See: [Borg Complex: A Primer](https://thefrailestthing.com/2013/03/01/borg-complex-a-primer/)
## Technology as a natural force
This is a narrative around "discovering technology" and that once discovered it cannot be stopped anymore. It compares technology to a natural or supernatural force that is inevitable once it appears.
A typical phrase is "The genie is out of the bottle", "You can't stop $TECHNOLOGY" or simply "Resistance is futile", being similar to the [[Futures Appropriation#Borg Complex]].
Political theorist Stefan Eich [talked about this in "The Dig" podcast](https://open.spotify.com/episode/3PfNYUSVcKhNHipqVkijfw?si=_U9et9xqSZisvWm95DFaXQ).
## Year Zero
Year Zero is the idea that radical innovation can only happen by discarding or destroying current approaches, cultures and practices and that new approaches, cultures and practices must completely replace them.
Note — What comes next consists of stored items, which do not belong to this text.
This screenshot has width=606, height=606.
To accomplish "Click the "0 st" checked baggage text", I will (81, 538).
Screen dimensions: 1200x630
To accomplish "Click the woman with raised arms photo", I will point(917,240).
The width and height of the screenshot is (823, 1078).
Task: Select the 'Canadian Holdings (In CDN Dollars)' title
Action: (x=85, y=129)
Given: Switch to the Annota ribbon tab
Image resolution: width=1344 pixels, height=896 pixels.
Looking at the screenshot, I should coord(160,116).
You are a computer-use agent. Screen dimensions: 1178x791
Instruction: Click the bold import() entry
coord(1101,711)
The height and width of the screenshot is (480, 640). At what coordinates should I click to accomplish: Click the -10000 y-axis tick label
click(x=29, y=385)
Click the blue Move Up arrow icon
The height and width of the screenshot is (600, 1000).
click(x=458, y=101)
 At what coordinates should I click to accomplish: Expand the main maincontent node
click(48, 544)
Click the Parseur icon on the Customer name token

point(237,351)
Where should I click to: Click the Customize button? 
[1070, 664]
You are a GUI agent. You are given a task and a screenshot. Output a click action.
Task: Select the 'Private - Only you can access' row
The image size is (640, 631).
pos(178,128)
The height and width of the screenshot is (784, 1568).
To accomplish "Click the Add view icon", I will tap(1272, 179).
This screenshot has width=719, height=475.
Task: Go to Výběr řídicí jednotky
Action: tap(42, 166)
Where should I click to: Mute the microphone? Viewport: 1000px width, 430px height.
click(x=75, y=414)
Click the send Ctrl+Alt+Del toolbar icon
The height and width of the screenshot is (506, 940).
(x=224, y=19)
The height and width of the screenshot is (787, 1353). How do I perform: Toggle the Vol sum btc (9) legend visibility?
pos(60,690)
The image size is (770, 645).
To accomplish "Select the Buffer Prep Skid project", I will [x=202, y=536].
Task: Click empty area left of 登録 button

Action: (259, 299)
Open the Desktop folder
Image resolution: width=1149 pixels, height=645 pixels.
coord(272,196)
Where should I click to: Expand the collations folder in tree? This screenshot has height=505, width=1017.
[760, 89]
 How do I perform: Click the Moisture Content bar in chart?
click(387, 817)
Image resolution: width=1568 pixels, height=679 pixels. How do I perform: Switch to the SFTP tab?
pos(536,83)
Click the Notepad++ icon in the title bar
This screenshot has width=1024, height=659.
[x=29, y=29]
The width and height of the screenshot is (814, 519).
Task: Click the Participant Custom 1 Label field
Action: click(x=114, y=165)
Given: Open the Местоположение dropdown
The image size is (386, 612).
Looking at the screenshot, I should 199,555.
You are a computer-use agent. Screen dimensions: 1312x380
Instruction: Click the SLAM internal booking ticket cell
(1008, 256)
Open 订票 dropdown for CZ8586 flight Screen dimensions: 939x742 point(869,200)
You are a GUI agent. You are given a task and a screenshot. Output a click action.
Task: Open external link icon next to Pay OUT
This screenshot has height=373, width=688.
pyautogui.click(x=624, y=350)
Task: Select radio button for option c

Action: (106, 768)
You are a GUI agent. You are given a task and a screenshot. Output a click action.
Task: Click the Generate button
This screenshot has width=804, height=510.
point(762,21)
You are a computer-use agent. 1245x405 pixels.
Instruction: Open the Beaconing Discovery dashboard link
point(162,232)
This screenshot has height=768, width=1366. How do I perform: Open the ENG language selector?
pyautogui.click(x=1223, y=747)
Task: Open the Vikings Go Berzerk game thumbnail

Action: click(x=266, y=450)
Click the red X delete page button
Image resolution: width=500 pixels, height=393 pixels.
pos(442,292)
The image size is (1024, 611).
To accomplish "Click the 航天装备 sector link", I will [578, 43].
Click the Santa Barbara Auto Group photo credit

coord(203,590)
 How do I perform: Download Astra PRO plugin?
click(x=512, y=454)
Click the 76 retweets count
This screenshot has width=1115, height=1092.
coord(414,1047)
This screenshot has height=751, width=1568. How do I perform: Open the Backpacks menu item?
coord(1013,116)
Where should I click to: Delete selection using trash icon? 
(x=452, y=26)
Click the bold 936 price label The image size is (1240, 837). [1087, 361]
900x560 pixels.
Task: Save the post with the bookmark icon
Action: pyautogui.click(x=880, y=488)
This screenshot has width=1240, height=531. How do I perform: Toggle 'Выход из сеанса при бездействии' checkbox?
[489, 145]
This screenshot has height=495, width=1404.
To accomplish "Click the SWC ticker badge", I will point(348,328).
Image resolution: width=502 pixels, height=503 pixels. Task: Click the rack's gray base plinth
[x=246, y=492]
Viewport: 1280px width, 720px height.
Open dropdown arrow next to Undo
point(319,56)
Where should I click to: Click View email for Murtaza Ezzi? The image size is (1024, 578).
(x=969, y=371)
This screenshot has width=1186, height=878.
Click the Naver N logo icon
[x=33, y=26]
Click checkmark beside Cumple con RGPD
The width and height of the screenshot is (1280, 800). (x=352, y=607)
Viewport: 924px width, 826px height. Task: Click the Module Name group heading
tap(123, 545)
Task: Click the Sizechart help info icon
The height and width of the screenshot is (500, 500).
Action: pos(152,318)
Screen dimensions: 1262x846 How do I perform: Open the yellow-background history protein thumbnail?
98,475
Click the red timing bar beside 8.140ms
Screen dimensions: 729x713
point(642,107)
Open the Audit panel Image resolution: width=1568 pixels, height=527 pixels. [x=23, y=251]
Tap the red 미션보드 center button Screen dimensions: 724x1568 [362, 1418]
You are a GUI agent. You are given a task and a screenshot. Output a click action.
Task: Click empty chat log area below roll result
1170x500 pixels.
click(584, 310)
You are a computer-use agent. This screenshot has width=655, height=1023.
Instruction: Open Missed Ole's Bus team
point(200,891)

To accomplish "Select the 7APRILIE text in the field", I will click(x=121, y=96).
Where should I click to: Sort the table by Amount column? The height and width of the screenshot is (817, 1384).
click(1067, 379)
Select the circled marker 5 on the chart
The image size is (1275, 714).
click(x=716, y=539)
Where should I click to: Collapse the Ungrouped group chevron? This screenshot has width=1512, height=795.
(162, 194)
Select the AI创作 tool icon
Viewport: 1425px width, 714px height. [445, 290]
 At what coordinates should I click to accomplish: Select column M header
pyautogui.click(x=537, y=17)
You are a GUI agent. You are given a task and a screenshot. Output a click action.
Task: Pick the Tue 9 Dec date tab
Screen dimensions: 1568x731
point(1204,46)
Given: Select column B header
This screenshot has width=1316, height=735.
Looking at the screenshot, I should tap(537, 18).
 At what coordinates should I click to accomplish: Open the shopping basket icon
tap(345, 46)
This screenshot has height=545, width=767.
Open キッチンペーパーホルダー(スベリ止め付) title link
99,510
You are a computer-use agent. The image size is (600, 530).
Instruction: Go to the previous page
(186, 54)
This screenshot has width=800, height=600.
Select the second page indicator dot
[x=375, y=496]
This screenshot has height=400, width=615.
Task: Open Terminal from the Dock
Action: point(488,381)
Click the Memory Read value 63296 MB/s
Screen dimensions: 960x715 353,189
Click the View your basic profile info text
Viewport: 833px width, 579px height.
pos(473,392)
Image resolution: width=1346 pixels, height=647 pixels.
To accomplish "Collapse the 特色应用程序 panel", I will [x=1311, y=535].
In the process this also discards any alternatives to the proposed approach, since only it can rebuild the future from first principles.
## See also: Teleology
Teleology is the same looking backwards in time, a view of history in which outcomes appear inevitable. This view obscures the confusion and conflict during that time, removes all contingency and complexity from it, leaving only an oversimplified but meaningless verdict of "it was obvious."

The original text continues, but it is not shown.